Intervention des policiers devant la Maison du peuple de Montpellier (ancien Royal occupé), le 14 mai 2019

Une
trentaine de policiers ont fait irruption mardi soir devant la Maison
du peuple (ancien Royal occupé), justifiant leur intervention par
des travaux réalisés sur un mur par des occupants du lieu. Les
forces de l’ordre ont matraqué, gazé et arrêté cinq personnes,
toutes placées en garde à vue.

Une
personne a été libérée mercredi (le Poing ne sait pas dans
quelles conditions), et une autre jeudi avec une convocation au
tribunal fin juin pour « dégradation » liées aux
travaux sur le mur.

Trois
autres personnes, dont l’interpellation était clairement ciblée
(elles faisaient l’objet d’une fiche de recherche), ont été
libérées ce jeudi soir par un juge des libertés et de la
détention. Ils sont soumis à un contrôle judiciaire (obligation de
pointage hebdomadaire au commissariat), en attendant le procès qui
aura lieu le 27 juin pour « outrage en réunion ». Pour
cette même accusation, les policiers ont interpellé mercredi à son
domicile une quatrième personne libérée avec les mêmes
contraintes. Une cinquième personne est recherchée.

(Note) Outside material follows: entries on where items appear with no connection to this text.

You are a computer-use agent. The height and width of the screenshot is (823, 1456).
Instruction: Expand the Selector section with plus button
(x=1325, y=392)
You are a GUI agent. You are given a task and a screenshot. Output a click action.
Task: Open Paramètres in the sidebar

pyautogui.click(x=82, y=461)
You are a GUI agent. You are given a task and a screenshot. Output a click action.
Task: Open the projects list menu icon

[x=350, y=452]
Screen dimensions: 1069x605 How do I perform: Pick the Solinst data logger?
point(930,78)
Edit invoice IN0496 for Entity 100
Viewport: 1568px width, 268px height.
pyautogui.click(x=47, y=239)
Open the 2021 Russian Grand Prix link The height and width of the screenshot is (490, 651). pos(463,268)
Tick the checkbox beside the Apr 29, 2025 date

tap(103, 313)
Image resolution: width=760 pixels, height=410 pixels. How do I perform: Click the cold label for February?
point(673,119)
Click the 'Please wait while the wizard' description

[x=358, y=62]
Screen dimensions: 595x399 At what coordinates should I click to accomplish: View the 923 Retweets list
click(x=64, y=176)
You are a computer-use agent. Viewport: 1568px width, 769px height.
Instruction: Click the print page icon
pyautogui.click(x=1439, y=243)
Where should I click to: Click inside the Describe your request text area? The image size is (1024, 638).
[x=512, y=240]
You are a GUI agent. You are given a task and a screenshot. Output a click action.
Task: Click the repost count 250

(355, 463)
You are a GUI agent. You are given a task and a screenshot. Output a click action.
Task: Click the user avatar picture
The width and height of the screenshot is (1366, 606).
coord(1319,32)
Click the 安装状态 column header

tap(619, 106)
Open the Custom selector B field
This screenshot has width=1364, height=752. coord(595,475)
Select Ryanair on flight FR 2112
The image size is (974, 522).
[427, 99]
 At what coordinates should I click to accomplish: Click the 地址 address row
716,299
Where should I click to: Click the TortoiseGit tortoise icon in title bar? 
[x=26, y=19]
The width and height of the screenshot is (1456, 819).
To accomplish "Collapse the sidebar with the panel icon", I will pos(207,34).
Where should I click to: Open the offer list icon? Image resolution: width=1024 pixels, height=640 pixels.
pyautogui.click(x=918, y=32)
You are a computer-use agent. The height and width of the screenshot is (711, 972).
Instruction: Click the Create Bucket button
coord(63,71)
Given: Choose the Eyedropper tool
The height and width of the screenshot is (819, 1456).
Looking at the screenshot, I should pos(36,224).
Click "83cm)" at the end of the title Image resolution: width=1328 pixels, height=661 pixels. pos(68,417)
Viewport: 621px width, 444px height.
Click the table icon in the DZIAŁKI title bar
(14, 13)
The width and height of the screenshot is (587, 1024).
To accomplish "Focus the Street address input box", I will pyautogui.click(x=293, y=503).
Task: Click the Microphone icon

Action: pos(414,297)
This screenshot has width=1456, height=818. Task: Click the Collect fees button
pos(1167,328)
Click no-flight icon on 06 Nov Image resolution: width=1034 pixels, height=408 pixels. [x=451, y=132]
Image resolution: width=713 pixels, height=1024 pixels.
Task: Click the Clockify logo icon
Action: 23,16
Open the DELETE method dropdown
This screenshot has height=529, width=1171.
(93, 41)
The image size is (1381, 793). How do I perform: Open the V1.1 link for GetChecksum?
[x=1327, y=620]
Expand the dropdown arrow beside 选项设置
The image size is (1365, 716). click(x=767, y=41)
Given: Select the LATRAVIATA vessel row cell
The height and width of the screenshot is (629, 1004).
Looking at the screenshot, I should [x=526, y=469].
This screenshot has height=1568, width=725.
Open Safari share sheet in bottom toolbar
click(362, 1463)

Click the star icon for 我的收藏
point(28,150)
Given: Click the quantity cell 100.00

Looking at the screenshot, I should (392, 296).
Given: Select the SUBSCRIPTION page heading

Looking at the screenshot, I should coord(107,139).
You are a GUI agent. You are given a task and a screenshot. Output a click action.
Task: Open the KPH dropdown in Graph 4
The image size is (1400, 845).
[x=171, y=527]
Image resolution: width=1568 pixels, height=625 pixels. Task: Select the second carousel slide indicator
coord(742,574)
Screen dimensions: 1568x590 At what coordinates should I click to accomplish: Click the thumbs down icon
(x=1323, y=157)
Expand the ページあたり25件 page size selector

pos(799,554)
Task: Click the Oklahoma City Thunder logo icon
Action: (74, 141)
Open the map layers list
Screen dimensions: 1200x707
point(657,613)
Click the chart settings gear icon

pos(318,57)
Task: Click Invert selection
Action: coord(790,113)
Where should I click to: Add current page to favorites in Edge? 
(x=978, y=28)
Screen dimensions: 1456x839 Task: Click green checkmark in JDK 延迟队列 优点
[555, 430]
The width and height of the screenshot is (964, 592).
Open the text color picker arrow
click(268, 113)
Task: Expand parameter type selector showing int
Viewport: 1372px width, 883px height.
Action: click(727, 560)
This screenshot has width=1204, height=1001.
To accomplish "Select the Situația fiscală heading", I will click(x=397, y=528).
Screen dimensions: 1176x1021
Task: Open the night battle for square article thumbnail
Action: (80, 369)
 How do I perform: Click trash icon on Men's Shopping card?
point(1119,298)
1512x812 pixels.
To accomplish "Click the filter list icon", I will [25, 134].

Elles sont accusées d’avoir chanté des slogans hostiles à la police ciblant une capitaine suicidée, le 29 avril devant le tribunal de Montpellier, lors d’un rassemblement de soutien à un gilet jaune déféré en comparution immédiate et condamné à trois ans ferme pour « dégradation ».

Les autorités ont redoublé d’efforts pour obstruer les droits à la défense de prévenus : intimidations, avocats désignés par les gardés à vue non-contactés pour les auditions au commissariat, manque d’information pour les proches compromettant la transmission des garanties de représentation (utiles pour empêcher une détention provisoire), procédure biaisée…

L’assemblée
de Montpellier contre les violences d’État et pour les libertés a
publié un communiqué de soutien aux interpellés mercredi soir,
partagé plusieurs milliers de fois sur les réseaux sociaux et signé
par le Nouveau parti anticapitaliste, Ensemble 34, Solidaires
étudiant·e·s, Un autre futur – Coordination générale des
anarchistes 34 et Alternative libertaire.